5.1.         Ciri – Ciri Belajar
Belajar adalah kegiatan menimba ilmu yang dilakukan oleh manusia sejak dilahirkan hingga ke liang lahat demi menunjang kehidupan manusia dalam menghadapi berbagai permasalahan yang ada. Kegiatan belajar memiliki berbagai ciri dan prinsip yang harus dipahami oleh penyuluh. Menurut Suprianto (2008) orang dewasa cenderung mempunyai perspektif untuk secepatnya mengaplikasikan apa yang telah mereka pelajari. Implikasi a) Pendidik berperan sebagai pemberi bantuan kepada pelajar dewasa bukan sebagai guru yang mengajar materi b) Kurikulum POD tidak berorientasi pada mata pelajaran tertentu, tetapi berorientasi pada masalah c) Karena orang dewasa berorientasi pada masalah maka pengalaman belajar yang dirancang didasarkan pada masalah dan hal yang menjadi bahan perhatian mereka juga. Secara umum ciri-ciri belajar yaitu:
a.      Belajar Adalah Proses Aktif
Keadaan aktif dan menyenangkan tidaklah cukup bila proses pembelajaran tidak efektif, yaitu tidak menghasilkan apa yang harus dikuasai sasaran belajar setelah proses pembelajaran berlangsung. Jika pembelajaran hanya aktif dan menyenangkan tetapi tidak efektif, maka pembelajaran tersebut tak ubahnya seperti bermain biasa. Pembelajaran yang aktif dan menyenangkan ditandai dengan besarnya perhatian siswa terhadap tugas sehingga hasil belajar (tujuan pembelajaran) meningkat. Selain itu dalam jangka panjang diharapkan sasaran belajar menjadi senang belajar untuk menciptakan sikap belajar mandiri sepanjang hayat (Jasmadi, 2010). Walau telah menghabiskan ribuan jam belajar, kita hanya tahu sedikit tentang belajar efektif. Tidak ada jalan pintas untuk cepat mengerti, tetapi partisipasi aktif dalam proses belajar mengajar dapat membuat belajar menjadi efektif (Olivia, 2011). Sifat pasif membuat sasaran belajar mudah terkontaminasi pada pemikiran – pemikiran lain yang melintas di benaknya dan tidak ada hubungannya dengan pelajaran. Jika sasaran memaksakan belajar, maka dirinya seperti menghadapi benang kusut, tidak tahu harus berpikir bagaimana. Karena itu, timbullah rasa jemu dan rasa bosan dalam belajar. Alhasil timbullah gejolak keengganan untuk belajar. Mengatasi masalah tersebut, sasaran mutlak harus bisa belajar aktif. Belajar aktif maksudnya mengarahkan, menggerakkan dan mengendalikan proses penalaran, sikap dan tindakan pada suatu tujuan penelaahan materi pelajaran secara kritis (Surya, 2010). Untuk menghilangkan kejemuan atau kemalasan dalam belajar, maka anda harus dapat belajar secara aktif dan terarah. Anda harus terlibat aktif, secara kognitif, afektif dan psikomotor dalam belajar. Musuh besar dalam belajar adalah ketidakmampuan untuk konsentrasi belajar. Hal ini disebabkan karena anda tidak mampu untuk memfokuskan atau memusatkan pikiran pada materi pelajaran. Anda cenderung belajar secara pasif atau menerimanya begitu saja apa yang disajikan tanpa berusaha untuk mengolahnya. Begitu juga tidak ada dorongan dari dalam diri anda yang menggerakkan penalaran untuk membedah pelajaran (Surya, 2009).

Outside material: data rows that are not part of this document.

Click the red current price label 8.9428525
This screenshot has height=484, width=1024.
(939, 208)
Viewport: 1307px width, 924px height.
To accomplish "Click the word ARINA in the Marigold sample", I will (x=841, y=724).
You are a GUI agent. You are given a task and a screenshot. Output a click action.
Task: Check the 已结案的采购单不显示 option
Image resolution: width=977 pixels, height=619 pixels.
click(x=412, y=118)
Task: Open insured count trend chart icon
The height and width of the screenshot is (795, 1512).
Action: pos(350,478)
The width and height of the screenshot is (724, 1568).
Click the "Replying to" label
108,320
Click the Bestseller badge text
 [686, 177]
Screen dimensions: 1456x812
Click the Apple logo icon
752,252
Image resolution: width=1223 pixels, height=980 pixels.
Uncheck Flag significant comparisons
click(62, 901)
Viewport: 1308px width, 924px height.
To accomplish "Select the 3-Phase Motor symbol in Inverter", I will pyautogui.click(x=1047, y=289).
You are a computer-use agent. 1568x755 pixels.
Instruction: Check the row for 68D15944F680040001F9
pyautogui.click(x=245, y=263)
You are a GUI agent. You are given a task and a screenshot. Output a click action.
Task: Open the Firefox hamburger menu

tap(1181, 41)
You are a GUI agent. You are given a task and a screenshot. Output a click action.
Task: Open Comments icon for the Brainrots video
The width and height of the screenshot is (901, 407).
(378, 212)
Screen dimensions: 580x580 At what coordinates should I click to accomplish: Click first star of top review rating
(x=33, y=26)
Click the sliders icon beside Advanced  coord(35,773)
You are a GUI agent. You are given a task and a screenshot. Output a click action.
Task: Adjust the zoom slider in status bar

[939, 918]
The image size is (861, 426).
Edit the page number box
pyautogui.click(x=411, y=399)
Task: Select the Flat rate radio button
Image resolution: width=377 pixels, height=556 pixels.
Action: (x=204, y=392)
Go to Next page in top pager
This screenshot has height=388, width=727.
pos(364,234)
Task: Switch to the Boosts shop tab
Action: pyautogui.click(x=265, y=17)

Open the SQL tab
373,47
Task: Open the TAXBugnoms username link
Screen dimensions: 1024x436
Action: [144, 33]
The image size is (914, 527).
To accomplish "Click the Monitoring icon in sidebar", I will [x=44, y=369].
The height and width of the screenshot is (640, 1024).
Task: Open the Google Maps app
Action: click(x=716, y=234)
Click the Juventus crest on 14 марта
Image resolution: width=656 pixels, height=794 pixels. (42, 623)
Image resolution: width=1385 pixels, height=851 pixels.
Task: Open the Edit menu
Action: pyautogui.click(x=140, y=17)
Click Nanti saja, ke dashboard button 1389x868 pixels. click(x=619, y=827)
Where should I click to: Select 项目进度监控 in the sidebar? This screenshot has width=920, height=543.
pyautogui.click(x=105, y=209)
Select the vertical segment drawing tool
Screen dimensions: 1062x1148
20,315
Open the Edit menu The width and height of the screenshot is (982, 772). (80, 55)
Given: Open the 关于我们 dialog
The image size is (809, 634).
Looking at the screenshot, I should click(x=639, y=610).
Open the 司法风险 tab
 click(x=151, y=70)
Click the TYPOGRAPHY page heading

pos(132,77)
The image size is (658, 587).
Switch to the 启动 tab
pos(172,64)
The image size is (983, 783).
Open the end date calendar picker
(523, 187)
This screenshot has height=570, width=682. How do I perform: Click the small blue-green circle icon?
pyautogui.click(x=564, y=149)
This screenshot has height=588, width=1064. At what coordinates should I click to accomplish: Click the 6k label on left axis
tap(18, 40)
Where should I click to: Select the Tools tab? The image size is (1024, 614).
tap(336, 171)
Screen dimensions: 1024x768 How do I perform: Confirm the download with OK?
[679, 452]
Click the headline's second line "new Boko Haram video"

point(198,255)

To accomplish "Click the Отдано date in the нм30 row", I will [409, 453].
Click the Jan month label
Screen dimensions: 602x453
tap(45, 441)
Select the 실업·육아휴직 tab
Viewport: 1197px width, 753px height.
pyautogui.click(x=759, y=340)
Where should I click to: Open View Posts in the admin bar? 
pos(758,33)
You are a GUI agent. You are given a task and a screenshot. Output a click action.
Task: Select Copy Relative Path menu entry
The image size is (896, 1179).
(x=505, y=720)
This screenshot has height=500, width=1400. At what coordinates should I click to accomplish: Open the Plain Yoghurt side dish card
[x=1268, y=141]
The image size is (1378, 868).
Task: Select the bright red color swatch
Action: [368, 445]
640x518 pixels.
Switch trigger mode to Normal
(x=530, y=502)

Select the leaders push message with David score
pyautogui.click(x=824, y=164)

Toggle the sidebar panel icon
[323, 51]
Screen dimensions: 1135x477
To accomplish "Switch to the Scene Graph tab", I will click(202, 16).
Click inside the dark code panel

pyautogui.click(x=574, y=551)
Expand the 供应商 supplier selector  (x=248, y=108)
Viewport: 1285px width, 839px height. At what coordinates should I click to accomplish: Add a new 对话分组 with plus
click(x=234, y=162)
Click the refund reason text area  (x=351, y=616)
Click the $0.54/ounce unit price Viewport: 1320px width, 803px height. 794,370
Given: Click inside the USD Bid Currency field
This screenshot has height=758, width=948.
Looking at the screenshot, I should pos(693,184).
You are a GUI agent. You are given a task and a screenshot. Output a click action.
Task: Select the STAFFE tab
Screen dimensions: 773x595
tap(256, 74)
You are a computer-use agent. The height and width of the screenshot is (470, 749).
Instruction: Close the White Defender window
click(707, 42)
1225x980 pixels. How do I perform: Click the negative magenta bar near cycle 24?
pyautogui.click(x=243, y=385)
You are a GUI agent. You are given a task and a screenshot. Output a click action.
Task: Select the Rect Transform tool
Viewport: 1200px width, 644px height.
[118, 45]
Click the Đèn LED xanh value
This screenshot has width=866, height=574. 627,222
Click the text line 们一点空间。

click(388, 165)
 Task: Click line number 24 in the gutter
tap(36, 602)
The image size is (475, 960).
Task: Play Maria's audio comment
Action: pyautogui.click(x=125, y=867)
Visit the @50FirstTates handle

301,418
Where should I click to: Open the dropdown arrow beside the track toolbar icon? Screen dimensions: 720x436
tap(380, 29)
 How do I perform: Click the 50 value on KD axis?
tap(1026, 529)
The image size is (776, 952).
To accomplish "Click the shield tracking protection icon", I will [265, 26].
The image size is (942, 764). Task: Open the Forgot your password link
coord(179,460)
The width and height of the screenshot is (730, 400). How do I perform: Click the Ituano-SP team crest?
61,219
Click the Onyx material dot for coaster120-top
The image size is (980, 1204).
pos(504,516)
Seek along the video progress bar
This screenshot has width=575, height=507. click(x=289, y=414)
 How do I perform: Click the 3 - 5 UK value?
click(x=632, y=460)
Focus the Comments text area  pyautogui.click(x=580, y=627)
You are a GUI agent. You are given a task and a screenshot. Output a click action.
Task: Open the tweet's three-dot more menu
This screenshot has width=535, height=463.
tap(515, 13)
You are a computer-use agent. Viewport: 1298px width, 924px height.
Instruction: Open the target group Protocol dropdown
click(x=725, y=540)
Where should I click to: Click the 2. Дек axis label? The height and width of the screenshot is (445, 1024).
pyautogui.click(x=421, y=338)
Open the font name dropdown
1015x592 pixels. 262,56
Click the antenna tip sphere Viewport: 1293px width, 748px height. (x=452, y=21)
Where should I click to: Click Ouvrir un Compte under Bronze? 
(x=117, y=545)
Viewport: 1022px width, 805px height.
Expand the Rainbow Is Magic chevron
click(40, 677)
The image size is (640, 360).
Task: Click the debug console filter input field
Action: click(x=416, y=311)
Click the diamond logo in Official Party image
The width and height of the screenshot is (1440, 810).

b.      Belajar Hanya dapat Dilakukan oleh Individu yang Belajar
Strategi belajar individual dilakukan oleh sasaran secara mandiri. Kecepatan, kelambatan dan keberhasilan pengajaran sasaran sangat ditentukan oleh kemampuan individu sasaran yang bersangkutan. Bahan pelajaran serta bagaimana mempelajarinya didesain untuk belajar sendiri (Tim Pengembang Ilmu Pendidikan FIP-UPI, 2007). orang dewasa sebagai warga belajar selalu menginginkan segera hasil belajarnya. Hal ini orang dewasa berpartisipasi dalam pembelajaran karena merekan sedang merespon materi dan proses pembelajaran yang berhubungan dengan peran dalam kehidupannya (Sutisna, 2009). Belajar sendiri bukan hanya diartikan sebagai belajar seorang diri, tetapi belajar atas inisiatif sendiri tanpa tergantung pada dukungan atau suruhan dari orang lain. Karena belajar di sekolah atau kampus itu dilaksanakan dalam waktu yang terbatas, tentu saja kegiatan belajar sendiri di rumah merupakan kegiatan belajar yang lebih penting atau lebih utama. Belajar di sekolah atau kampus itu dapat diumpamakan sebagai pembuka jalan menuju ke suatu tujuan tertentu. Agar dapat menempuh jalan tersebut, sasaran harus bisa mengusahakannya dengan belajar sendiri di rumah (Hakim, 2006). Permasalahan yang dihadapi saat ini adalah kesiapan orang untuk belajar dengan tekun serta bekerja keras dan etikal tanpa putus asa. Semangat kerja keras, semangat belajar, etos kerja dan tekad bekerja secara etikal ilmiah yang belum dibangkitkan. Hal ini terjadi karena banyak yang belum memiliki lingkungan yang cukup kondusif bagi tumbuhnya semangat kerja seperti itu (Hartanto, 2009). Belajar hanya dilakukan oleh individu yang belajar dalam artian hanya yang belajar yang disebut belajar dan memahami serta merasakan manfaat kegiatan belajar tersebut, berbeda dengan mereka yang hanya mendengarkan dan kurang memperhatikan materi pembelajaran yang disampaikan sehingga mereka tidak mendapatkan manfaat apapun meskipun mereka hadir dalam kegiatan pembelajaran atau penyuluhan.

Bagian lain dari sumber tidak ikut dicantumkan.